At first, I tried to figure out what I had done wrong. I went over everything I’d said or done the previous times I’d seen her. Nothing came to mind. After a couple of days of this it occurred to me that maybe the reason she disappeared had nothing to do with me. I remembered The Four Agreements, by don Miguel Ruiz, especially the Second Agreement: Don’t Take Anything Personally:

“Nothing others do is because of you. What others say and do is a projection of their own reality, their own dream. When you are immune to the opinions and actions of others, you won’t be the victim of needless suffering.”

I decided to imagine a scenario that had nothing to do with me. I imagined my former babysitter got a great new job and forgot to tell me about it.  In my mind, I wished her well and let it go.  I stopped suffering in that moment.

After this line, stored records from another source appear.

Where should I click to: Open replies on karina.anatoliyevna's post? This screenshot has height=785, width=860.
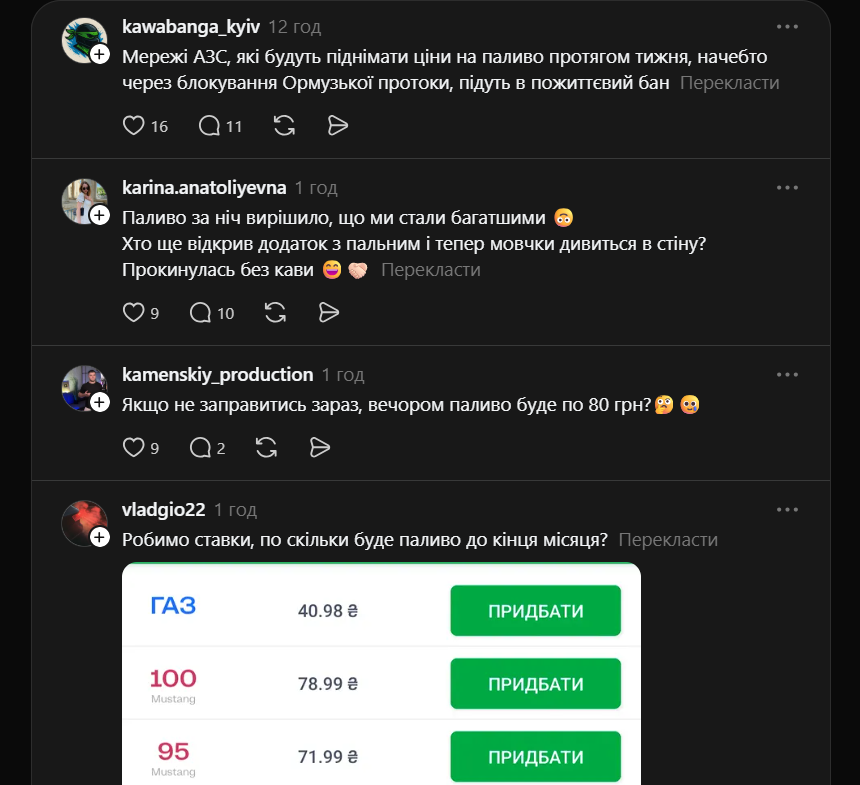coord(201,313)
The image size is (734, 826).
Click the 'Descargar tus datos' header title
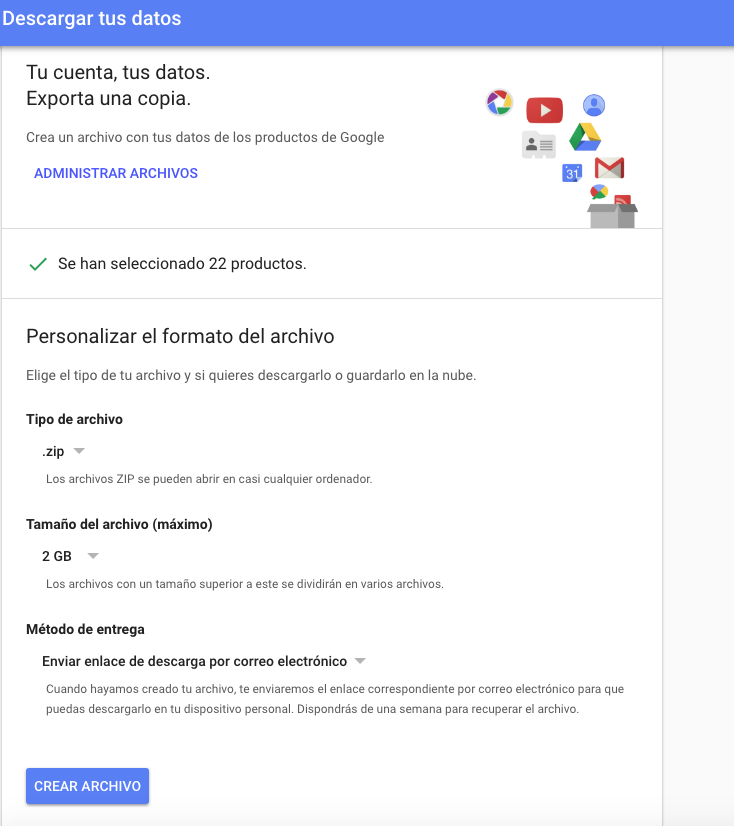pos(92,18)
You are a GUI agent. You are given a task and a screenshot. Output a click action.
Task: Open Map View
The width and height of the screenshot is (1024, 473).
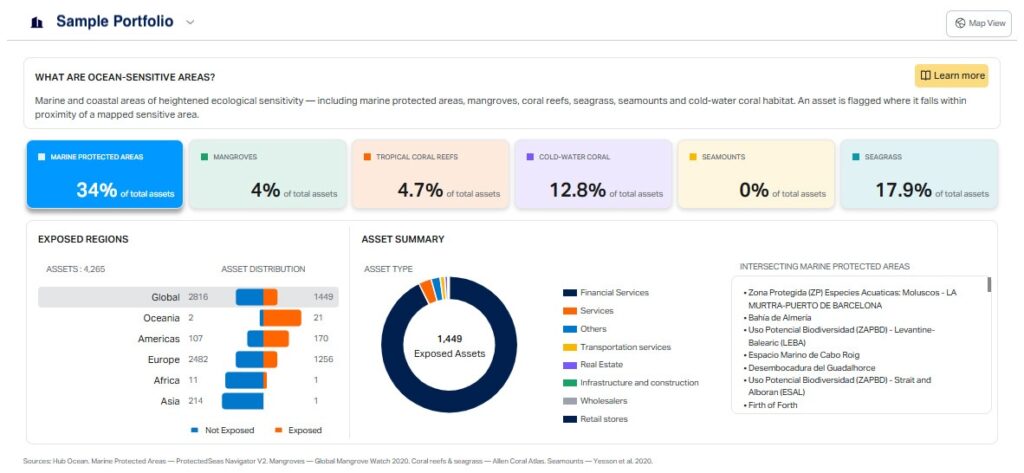coord(978,24)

The Second Agreement came to mind again recently when a friend told me of an experience she had with a book group. During a period of reading aloud, the leader of the group told my friend that she couldn’t listen to her read because “her voice was wrong.”

My friend was so upset. She was going over and over the encounter, wondering what she had done wrong and how she could fix it. She felt hurt and angry.

All I knew was that my friend’s voice wasn’t wrong and that the whole episode had absolutely nothing to do with her—it had to do with the woman who had spoken to her. Whatever thoughts that woman was having led her to experience my friend’s voice as “wrong.”

The only thing my friend could do was decide how she was going to respond to the woman—and I don’t mean by changing the way she read. She could tell this woman she was going to continue to read the way she always did, or she could decide to go to a different book group. She could not, however, get this woman to change the way she thought or experienced her reading voice.

I hope my friend felt better after our conversation about her book group, but I can’t be sure. Only she can decide whether or not she is going to take what was said personally.

For me, it was yet another lesson in the dangers of believing everything I think, especially when that thought is given to me by another person.

How often do you take things personally?